What to work on
Starting at the line containing "Open the Search menu" and ending at the line containing "click(x=401, y=102)", reproduce those rows verbatim.

+-------+

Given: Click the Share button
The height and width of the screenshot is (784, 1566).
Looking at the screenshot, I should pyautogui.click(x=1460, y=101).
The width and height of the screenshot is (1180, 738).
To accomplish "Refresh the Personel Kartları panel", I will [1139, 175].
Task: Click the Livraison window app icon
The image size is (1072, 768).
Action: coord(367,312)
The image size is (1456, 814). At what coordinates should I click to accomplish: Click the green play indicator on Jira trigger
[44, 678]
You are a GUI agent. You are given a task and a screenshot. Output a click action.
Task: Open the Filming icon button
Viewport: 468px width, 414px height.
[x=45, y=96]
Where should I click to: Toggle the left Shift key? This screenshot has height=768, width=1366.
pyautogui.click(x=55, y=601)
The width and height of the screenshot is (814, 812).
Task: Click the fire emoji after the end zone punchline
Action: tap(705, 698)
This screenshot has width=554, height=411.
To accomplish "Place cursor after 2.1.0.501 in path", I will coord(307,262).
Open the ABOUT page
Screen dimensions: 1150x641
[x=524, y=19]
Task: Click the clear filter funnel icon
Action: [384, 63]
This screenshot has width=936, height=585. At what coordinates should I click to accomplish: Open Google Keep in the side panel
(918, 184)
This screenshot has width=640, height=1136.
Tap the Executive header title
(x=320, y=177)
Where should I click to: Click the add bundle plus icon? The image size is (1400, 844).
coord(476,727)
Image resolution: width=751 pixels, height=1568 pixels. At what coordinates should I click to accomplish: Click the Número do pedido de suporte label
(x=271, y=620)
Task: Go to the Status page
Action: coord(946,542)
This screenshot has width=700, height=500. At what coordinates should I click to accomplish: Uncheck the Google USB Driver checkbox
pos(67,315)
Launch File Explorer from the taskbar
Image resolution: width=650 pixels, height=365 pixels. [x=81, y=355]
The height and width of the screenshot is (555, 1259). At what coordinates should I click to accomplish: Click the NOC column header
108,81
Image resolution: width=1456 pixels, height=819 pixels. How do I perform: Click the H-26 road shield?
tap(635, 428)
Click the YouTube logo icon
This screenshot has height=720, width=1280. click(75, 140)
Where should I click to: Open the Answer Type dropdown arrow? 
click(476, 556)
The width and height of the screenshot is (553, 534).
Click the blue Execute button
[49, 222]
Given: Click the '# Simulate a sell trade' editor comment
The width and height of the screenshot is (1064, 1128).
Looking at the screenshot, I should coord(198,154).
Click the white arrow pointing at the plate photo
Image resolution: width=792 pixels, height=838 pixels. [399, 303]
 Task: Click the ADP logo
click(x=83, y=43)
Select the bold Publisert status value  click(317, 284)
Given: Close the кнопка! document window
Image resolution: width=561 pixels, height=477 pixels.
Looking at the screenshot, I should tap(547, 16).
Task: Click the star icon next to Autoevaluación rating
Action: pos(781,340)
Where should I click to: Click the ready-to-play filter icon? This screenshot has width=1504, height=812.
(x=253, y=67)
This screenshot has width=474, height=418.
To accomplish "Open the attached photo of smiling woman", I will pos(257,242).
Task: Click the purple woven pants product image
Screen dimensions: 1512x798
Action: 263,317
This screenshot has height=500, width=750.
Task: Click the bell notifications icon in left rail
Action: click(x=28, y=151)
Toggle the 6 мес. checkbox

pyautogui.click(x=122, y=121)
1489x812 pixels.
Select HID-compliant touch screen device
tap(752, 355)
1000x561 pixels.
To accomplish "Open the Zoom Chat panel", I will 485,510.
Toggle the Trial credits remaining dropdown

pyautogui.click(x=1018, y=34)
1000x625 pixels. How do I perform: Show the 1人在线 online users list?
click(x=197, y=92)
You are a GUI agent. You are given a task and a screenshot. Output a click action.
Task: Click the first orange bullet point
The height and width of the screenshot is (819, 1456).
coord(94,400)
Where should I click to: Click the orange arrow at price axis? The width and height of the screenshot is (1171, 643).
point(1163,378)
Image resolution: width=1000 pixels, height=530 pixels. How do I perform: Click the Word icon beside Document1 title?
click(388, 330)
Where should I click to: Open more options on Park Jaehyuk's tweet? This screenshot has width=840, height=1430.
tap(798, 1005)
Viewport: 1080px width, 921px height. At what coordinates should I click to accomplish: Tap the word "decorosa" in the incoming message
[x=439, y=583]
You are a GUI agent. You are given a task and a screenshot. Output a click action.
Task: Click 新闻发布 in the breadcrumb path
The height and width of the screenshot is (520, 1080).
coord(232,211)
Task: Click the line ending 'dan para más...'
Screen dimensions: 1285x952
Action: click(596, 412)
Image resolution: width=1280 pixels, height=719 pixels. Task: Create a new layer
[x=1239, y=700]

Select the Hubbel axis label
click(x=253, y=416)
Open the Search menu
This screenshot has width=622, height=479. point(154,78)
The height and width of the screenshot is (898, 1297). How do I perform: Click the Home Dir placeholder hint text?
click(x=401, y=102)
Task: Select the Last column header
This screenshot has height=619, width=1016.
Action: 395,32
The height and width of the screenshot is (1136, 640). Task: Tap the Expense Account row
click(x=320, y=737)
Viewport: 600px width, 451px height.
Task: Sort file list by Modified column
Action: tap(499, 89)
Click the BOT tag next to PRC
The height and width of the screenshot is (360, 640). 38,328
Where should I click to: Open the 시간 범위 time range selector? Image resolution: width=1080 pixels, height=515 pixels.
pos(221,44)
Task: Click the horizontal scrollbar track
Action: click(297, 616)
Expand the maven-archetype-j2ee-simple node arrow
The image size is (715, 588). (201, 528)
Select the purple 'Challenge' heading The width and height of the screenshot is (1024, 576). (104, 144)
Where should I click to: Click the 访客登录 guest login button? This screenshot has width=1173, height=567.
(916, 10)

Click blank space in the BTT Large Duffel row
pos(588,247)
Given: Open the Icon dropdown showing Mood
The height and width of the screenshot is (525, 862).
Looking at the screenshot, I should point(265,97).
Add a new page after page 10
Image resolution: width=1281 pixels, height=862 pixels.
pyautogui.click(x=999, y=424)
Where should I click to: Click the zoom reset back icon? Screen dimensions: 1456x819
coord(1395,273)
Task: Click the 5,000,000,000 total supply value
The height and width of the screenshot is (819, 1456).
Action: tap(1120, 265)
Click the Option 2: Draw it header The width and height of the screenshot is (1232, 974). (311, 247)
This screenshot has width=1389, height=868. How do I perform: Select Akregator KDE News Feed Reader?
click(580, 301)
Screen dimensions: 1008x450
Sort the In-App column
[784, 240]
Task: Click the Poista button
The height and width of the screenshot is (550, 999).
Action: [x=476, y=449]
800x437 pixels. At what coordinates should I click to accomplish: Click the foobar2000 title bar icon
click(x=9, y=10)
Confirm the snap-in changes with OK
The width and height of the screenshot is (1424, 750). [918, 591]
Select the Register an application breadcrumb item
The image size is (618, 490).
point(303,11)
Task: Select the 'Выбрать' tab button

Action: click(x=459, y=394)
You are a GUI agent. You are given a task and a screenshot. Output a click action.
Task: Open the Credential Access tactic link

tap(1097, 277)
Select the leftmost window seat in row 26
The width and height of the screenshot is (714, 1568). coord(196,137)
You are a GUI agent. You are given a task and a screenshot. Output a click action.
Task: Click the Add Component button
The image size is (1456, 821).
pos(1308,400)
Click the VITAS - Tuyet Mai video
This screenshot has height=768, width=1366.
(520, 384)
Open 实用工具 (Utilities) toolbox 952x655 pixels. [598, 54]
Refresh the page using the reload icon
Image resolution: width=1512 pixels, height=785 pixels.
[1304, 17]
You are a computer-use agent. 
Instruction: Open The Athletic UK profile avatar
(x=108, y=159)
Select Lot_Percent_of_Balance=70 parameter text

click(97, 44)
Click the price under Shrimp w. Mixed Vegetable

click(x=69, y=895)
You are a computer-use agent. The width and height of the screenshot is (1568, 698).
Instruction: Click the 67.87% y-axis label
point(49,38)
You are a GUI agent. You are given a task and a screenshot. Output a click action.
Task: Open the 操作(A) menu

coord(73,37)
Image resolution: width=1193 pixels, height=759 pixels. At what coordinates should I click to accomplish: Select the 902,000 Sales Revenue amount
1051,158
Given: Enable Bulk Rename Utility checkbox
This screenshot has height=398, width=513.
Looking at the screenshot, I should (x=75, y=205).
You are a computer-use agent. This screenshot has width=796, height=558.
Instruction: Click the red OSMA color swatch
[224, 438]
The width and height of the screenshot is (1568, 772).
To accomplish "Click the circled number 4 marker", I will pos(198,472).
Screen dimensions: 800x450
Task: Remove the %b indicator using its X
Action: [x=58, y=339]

+-------+

Exercise result
Open the Search menu
This screenshot has width=622, height=479. point(154,78)
The height and width of the screenshot is (898, 1297). How do I perform: Click the Home Dir placeholder hint text?
click(x=401, y=102)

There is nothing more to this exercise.